«Погребенный великан» Кадзуо Исигуро

«Погребенный великан» Кадзуо Исигуро, изображение №1

В хребтах книжных полок, вьющихся вдоль стен и рвущихся гребнями ввысь к потолкам, мой взгляд увёл в сторону отрог из сваленных книжек. Его массив собирался из произведений, принадлежащих едва знакомым или вовсе неведомым мне авторам.

Их имена раскатисто звучали в голове, произносимые точно пустые фонемы, и, за редким исключением, не вызывали никакого отклика. Даже в отстраненности от носителей, какой обладают все имена в чистом виде, они выглядели избавленными от груза смыслов понятного мне мира, отсылая только к какой-то из сторон света, откуда они могли прийти.

Мои глаза срывались с вязи букв, намеченной шрифтами, на изображения, распростертые поверх обложек и искомые в надежде подступиться к содержанию путем визуального дополнения. В избытке было отвесных иллюстраций, безразличных для цепкого взора, и движение продолжалось.

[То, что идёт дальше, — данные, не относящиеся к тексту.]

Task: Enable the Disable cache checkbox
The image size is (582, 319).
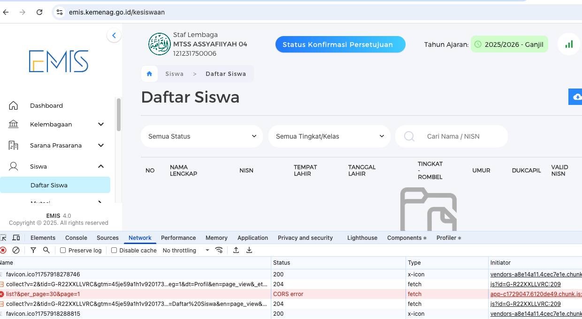Action: point(114,250)
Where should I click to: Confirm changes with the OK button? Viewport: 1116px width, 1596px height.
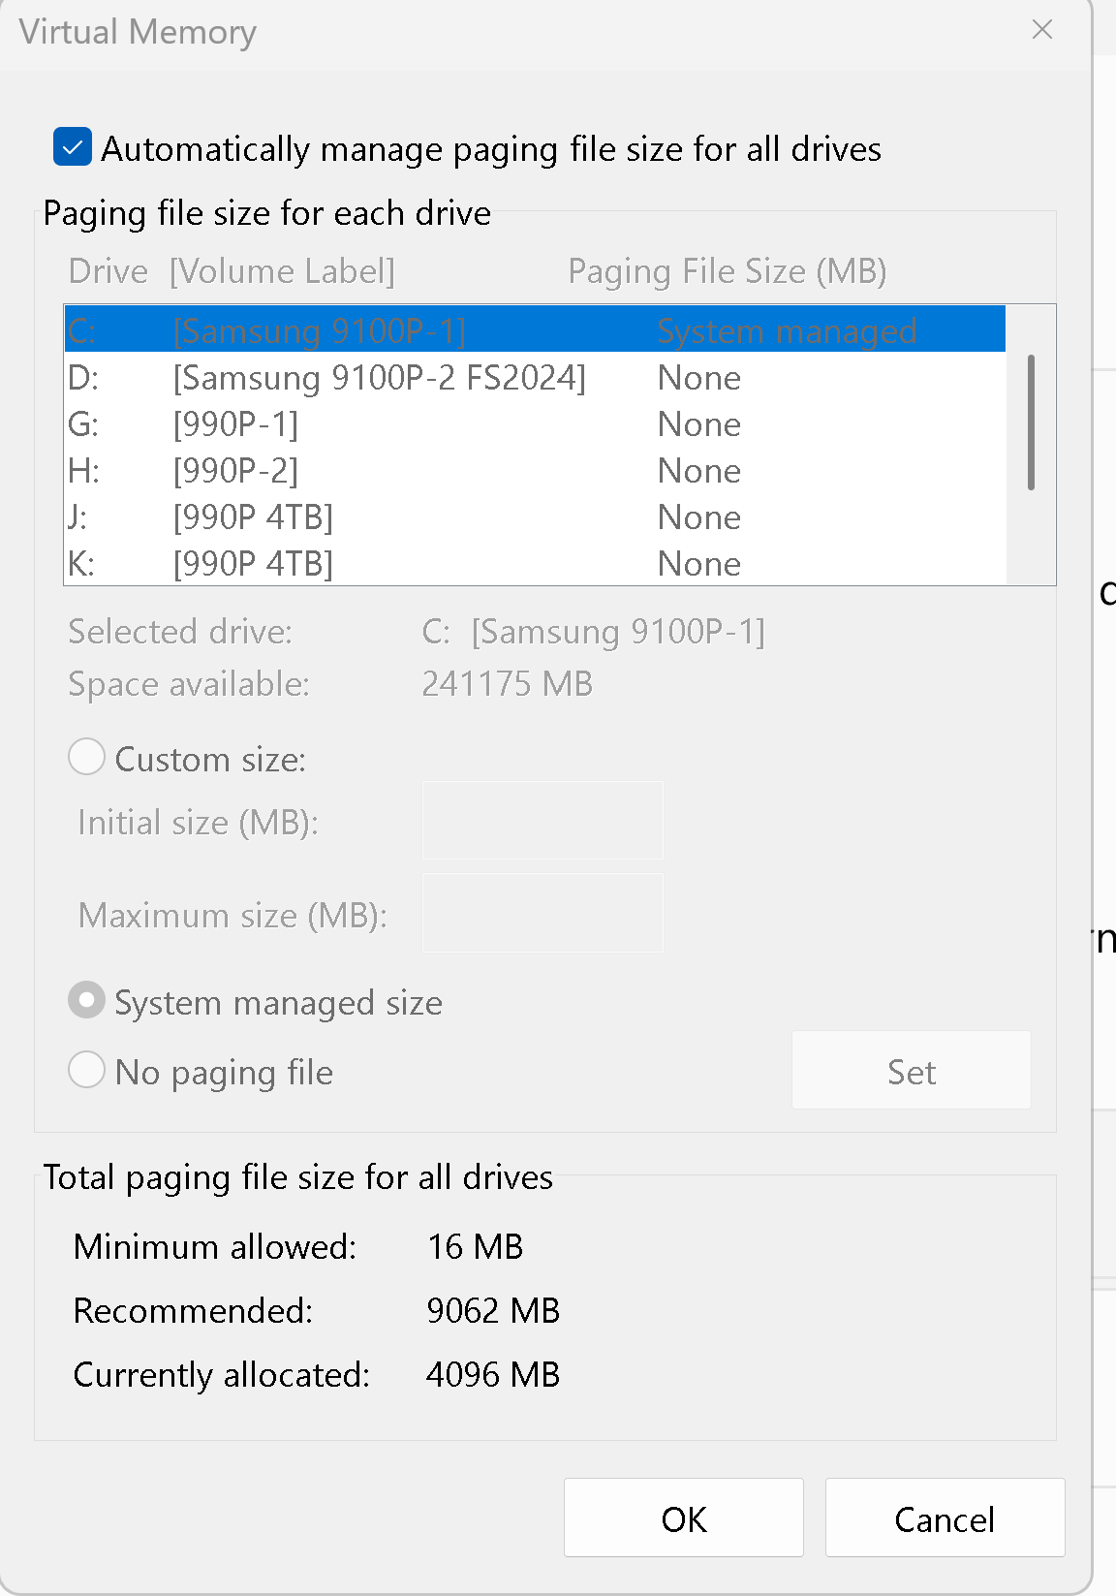pos(683,1518)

Спускаясь таким образом, взгляд замер на «Погребенном великане», придавленном почти у самого подножия сумбурной витрины. Мысль о содержании, покоящемся внутри текста и подведенном под заголовок «Погребенный великан», и о четырех сотнях страниц, сведенных вместе переплетом и покоящихся под наваленной кипой прочих изданий, вызвала улыбку. Спонтанно открытое измерение материальных смыслов, превосходящих вмещенные писателем и все же подхвативших их рефрен, предстало краем громадины, нежданно сверкнувшей в гряде глянцевых отражений и показавшейся у края поверхности из пестрых картинок, взволнованной моим зрачком.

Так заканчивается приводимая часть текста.